The blason of Greece
Le blason de la Grèce



La vraie vie nous regarde inlassablement d’en haut à sa manière. Au plus profond possible du pays réel, on découvre encore un peu de ce parcellaire élémentaire de la Grèce. Ce parcellaire très précisément que les visiteurs du siècle dernier avaient vu et connu alors intact et cela pour la dernière fois. “Décomposez la Grèce et vous verrez qu’il ne restera pour finir qu’un olivier, une vigne et un bateau. Autrement dit, avec les mêmes éléments, vous pouvez la recomposer”, écrivait Odysséas Elýtis, poète du Prix Nobel en 1979.

Le pays réel et sa rouille. Argolide, juillet 2020

On y découvre même les scories et la rouille des objets usuels comme usés, ramassés sans doute par principe et encore.

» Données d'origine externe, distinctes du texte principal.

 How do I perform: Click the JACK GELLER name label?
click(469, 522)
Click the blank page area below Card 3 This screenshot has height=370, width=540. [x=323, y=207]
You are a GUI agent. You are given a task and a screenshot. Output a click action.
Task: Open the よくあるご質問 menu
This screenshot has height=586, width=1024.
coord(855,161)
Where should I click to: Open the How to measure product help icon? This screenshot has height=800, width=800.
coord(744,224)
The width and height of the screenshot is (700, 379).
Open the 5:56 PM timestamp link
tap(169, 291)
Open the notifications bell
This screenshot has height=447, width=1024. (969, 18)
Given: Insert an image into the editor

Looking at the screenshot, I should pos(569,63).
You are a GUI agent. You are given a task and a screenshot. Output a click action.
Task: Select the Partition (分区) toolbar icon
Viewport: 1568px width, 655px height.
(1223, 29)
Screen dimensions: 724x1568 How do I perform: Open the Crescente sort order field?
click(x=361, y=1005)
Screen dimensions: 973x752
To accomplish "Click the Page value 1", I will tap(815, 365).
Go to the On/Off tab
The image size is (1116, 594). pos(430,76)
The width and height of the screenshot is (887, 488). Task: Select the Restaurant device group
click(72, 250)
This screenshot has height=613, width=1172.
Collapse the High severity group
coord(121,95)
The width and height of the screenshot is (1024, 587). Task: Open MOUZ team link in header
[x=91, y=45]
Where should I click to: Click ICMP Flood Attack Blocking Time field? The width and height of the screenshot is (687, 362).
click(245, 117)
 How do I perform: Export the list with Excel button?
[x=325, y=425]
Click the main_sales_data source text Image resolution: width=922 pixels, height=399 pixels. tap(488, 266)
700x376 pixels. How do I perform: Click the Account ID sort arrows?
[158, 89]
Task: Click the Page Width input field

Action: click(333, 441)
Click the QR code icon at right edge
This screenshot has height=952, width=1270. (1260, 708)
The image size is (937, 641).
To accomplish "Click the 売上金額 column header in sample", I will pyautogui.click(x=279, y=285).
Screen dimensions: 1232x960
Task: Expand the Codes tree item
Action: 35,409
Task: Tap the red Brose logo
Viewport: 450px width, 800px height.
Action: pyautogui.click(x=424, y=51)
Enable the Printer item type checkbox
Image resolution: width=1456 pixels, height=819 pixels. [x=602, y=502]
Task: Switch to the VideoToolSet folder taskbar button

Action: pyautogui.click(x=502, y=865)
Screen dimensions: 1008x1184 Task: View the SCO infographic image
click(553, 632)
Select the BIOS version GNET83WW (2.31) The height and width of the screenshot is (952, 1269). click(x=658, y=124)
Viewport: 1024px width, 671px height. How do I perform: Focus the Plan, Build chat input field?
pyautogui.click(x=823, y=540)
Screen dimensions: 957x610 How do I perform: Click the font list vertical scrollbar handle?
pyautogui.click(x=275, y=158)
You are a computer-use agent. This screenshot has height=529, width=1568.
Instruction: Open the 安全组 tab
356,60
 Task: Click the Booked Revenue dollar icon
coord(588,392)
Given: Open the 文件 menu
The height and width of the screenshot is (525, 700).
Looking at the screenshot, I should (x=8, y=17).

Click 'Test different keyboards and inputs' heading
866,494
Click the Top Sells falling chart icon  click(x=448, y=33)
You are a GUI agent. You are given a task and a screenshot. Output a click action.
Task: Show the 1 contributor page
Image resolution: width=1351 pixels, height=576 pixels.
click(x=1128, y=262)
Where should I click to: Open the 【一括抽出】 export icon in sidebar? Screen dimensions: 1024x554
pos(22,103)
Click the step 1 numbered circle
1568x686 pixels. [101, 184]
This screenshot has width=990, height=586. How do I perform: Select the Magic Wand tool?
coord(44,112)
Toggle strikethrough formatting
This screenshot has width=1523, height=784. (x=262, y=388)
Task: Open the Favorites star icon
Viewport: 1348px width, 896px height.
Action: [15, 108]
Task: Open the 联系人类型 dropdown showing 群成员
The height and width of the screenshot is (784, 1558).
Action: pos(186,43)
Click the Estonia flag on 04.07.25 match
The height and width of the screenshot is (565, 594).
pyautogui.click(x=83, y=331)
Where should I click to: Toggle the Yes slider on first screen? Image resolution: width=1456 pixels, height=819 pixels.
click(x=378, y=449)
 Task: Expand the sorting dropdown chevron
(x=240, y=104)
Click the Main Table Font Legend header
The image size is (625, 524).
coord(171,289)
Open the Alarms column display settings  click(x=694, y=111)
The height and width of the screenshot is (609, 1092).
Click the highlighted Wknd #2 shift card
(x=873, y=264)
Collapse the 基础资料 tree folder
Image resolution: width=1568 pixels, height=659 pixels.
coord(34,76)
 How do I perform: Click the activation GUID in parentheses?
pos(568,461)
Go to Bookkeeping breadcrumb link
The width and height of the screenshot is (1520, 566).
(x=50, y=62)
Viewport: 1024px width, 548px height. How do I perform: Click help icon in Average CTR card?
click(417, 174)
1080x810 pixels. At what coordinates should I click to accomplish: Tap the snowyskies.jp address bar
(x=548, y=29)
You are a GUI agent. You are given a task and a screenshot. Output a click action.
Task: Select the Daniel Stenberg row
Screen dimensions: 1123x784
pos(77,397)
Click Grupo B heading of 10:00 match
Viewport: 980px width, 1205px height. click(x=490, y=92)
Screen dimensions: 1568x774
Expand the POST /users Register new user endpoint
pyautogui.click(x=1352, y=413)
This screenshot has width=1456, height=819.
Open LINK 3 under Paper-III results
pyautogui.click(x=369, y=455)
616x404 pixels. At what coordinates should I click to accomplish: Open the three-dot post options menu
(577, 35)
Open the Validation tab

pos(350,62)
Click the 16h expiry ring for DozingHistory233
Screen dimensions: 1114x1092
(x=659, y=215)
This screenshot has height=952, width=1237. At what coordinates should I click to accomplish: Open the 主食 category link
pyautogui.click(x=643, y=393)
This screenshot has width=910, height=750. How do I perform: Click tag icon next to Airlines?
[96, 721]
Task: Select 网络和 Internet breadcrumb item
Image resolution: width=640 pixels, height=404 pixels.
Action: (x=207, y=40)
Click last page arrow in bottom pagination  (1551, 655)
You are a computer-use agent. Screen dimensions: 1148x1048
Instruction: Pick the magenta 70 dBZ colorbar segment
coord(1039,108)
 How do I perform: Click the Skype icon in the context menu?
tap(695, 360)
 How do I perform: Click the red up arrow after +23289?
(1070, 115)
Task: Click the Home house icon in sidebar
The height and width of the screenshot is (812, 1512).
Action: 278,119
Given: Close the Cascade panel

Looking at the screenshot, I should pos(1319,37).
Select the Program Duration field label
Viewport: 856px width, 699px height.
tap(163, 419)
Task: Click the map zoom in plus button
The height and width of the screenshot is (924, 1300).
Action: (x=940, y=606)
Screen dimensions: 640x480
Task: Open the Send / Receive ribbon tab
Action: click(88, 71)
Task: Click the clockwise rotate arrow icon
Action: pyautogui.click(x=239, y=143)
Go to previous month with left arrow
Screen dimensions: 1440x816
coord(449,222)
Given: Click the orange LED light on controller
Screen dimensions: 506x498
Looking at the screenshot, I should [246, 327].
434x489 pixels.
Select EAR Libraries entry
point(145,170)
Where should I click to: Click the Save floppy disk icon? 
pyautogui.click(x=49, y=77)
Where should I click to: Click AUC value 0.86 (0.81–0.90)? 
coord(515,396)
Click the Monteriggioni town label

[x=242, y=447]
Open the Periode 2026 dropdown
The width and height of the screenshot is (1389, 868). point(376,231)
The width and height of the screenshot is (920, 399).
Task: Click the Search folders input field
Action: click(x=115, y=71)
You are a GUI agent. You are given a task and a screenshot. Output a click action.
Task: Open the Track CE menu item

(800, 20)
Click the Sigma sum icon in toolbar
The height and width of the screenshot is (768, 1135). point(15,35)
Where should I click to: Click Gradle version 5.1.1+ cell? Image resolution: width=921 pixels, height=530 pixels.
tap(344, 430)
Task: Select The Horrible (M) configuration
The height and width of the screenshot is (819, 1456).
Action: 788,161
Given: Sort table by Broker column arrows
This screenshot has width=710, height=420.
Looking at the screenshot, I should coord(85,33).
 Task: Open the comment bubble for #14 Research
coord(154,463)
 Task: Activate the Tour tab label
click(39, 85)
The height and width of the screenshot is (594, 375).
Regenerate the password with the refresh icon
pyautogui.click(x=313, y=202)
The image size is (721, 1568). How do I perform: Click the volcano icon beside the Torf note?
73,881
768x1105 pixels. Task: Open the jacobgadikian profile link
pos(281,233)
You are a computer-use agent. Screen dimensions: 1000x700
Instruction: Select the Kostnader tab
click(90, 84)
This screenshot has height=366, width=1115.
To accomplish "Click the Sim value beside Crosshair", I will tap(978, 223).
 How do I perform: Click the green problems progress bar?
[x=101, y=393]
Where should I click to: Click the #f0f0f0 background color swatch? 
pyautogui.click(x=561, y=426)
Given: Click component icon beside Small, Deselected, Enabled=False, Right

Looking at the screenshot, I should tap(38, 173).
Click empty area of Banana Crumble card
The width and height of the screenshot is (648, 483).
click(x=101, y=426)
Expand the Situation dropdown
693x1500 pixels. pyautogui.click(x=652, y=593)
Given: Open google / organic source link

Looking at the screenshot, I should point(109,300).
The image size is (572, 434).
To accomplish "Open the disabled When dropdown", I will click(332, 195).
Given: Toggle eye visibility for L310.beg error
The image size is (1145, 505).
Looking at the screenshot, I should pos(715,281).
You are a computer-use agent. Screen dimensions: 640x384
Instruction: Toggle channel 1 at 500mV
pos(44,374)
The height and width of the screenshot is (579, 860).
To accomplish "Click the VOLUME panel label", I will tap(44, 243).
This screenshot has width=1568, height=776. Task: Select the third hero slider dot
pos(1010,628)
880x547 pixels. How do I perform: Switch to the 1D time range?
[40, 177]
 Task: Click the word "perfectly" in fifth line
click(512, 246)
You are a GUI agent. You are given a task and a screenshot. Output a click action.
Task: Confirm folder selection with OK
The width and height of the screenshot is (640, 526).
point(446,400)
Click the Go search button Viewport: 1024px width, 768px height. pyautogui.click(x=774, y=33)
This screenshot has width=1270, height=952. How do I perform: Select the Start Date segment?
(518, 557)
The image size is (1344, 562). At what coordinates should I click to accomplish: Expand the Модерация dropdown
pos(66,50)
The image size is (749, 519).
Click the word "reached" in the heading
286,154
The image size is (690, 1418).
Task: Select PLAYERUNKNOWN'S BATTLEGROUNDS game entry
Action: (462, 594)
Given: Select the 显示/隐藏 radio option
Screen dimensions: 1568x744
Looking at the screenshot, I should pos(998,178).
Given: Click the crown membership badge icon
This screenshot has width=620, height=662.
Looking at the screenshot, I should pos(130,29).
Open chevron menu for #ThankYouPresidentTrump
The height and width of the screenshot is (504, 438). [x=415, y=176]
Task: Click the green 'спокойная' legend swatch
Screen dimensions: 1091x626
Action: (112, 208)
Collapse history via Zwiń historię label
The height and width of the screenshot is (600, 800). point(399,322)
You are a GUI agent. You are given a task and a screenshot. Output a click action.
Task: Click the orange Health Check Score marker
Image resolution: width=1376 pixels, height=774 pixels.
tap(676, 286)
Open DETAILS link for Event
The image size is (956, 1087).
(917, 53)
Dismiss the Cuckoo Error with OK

Vie en recul relatif, animaux de trait sollicités au rythme des approvisionnements et pourtant, il y de cette télévision qui fonctionne... contre le large, ceci grâce aux panneaux solaires. Les générateurs quant à eux, ils servent surtout et d’abord pour faire fonctionner la pompe qui amène l’eau récupérée de la pluie, du réservoir à la maison.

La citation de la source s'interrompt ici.